However, attempts for knowledge have nonetheless been made. One such attempt is Seyyed Hossein Nasir's Knowledge and the Sacred, which begins by directly addressing the core of Socratic epistemology.
Nasir describes the modern secular society as "profane" because it separates knowledge from its traditional place as one part of a three part module for understanding Reality: being, knowledge and bliss. And verily, it is apparent that this attenuation and desacralization--one "is" because one "thinks", cogito ergo sum, completely bypassing ontology and the existential--has resulted in a world devoid of identity, rampant with sickness, depression, suicide and ennui.

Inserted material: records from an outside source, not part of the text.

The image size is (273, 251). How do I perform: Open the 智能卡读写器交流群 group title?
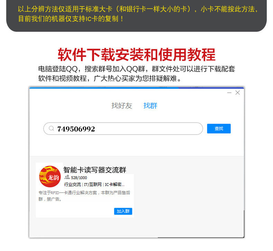pyautogui.click(x=95, y=170)
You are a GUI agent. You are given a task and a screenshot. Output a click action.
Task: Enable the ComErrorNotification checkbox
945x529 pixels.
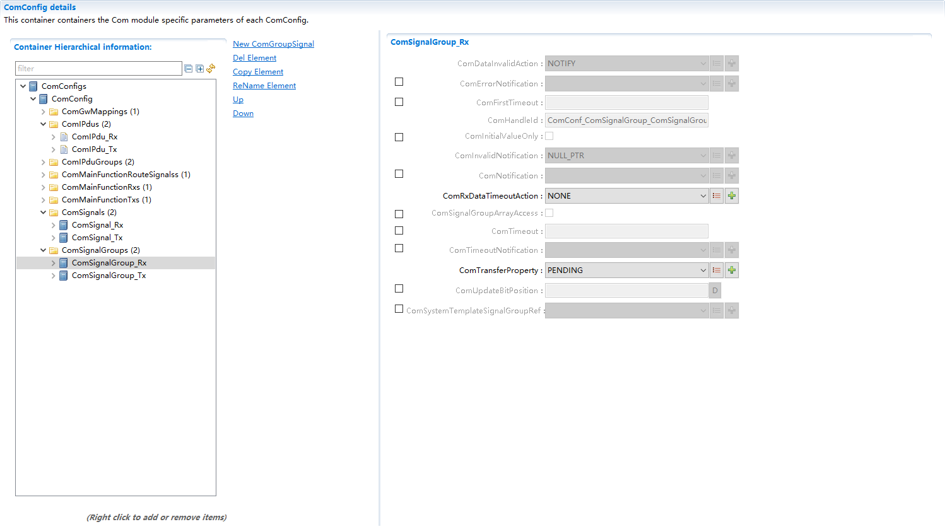[399, 82]
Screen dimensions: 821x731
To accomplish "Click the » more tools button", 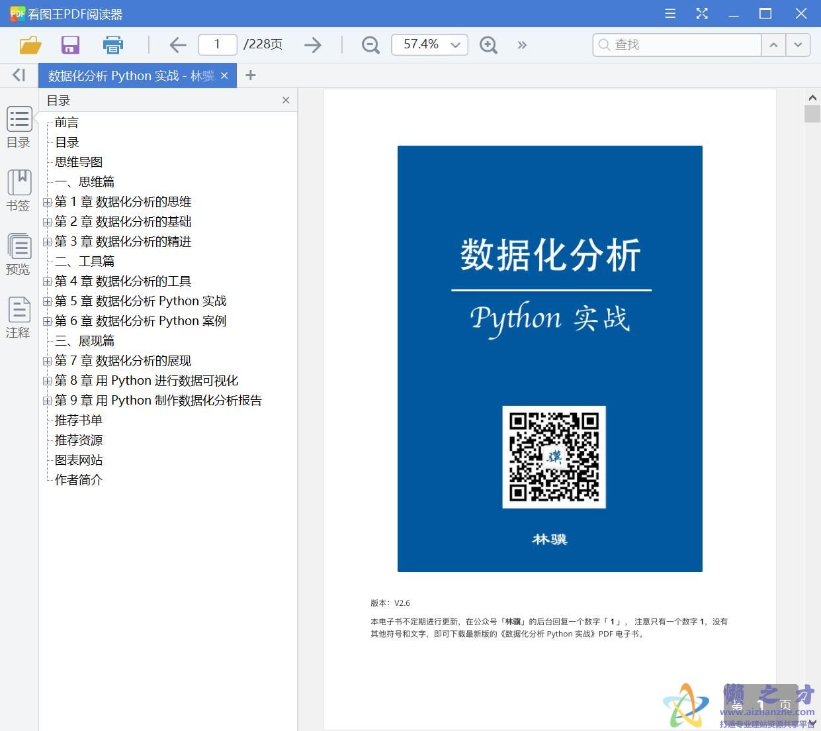I will point(522,44).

In one especially cogent sentience, Nasir says:
The depleting of knowledge of its sacred character and the creation of a "profane" science which is then used to study even the most sacred doctrines and forms at the heart of religion have led to a forgetting of the primacy of the sapiential dimension within various traditions and the neglect of the traditional doctrine of man which has envisaged him as a being possessing the possibility of knowing things in principle and the principles of all things leading finally to the knowledge of Ultimate Reality.
Especially interesting here is his attribution of a primacy to sacred tradition and the progression of its "forgetting" via scientific profanation. In many ways this represents the Truth inherent in the pre-reflective experience, wherein one is necessarily absolutely unalienable and completely unified with what Nasir calls "Ultimate Reality".

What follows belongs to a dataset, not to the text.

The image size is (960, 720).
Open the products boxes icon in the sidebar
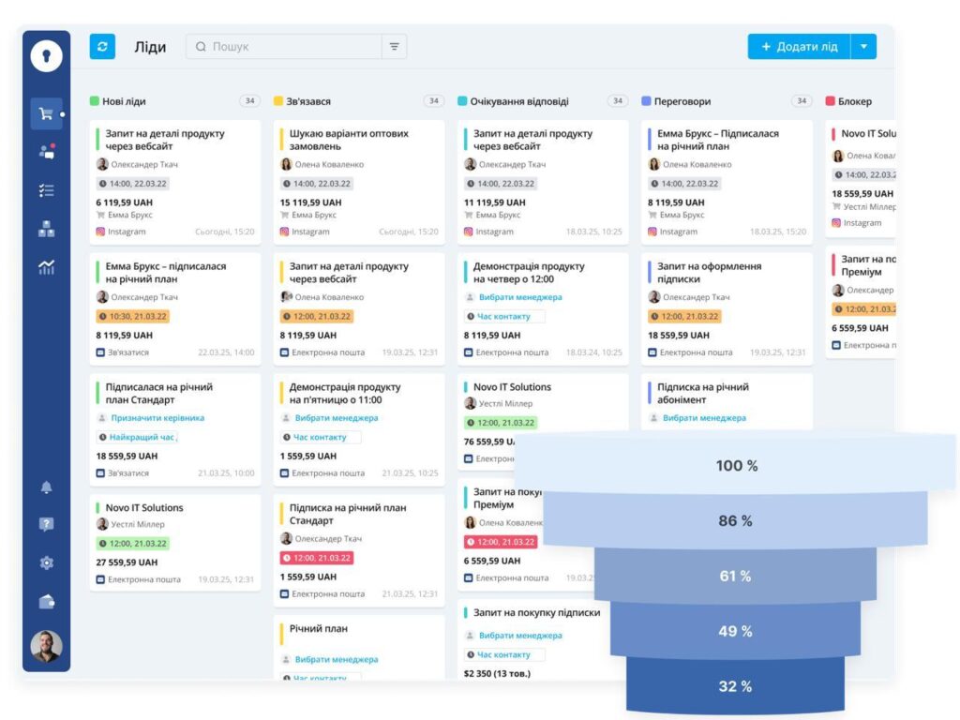tap(46, 229)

I can't help but be compelled by this interpretation, as it addresses deeply the most fundamental components of perennial Western epistemology. Whereas before I stood more or less in solidarity with Socrates with an angsty longing for a seemingly impossible unification, now I am beginning to recognize an essential and logical value in recognition of traditional sacred practices.

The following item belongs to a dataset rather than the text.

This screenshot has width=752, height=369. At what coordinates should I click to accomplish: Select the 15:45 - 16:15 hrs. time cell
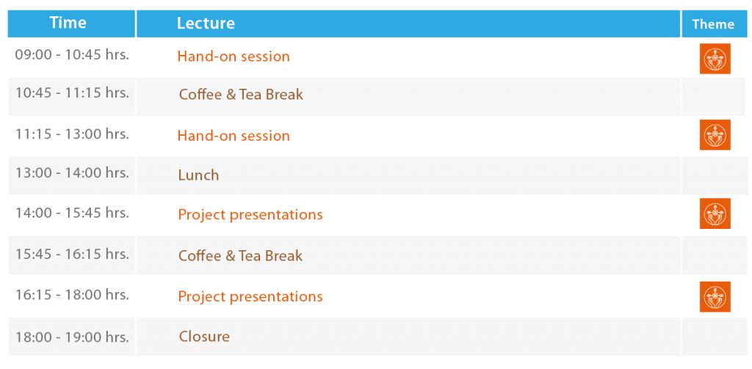72,254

Reality is primordial and without reflection--it simply "is". And to converse my earlier stated quality of Socratic knowledge: whilst it is true that one must be all things in order to know anything, it is thus also true that one must know themselves in order to be anything, and the Sacred is a key which allows one to remember the primordial reality that, because they are an inherent component of a Whole which encompass and encapsulates the Eternal and the Absolute, one already is--in themselves--the primordial Ultimate Reality.
I'm anxious to delve further into this fascinating perspective.
Shayne
[Quote from Seyyed Hossein Nasir, Knowledge and the Sacred, State University of New York Press pp 6.]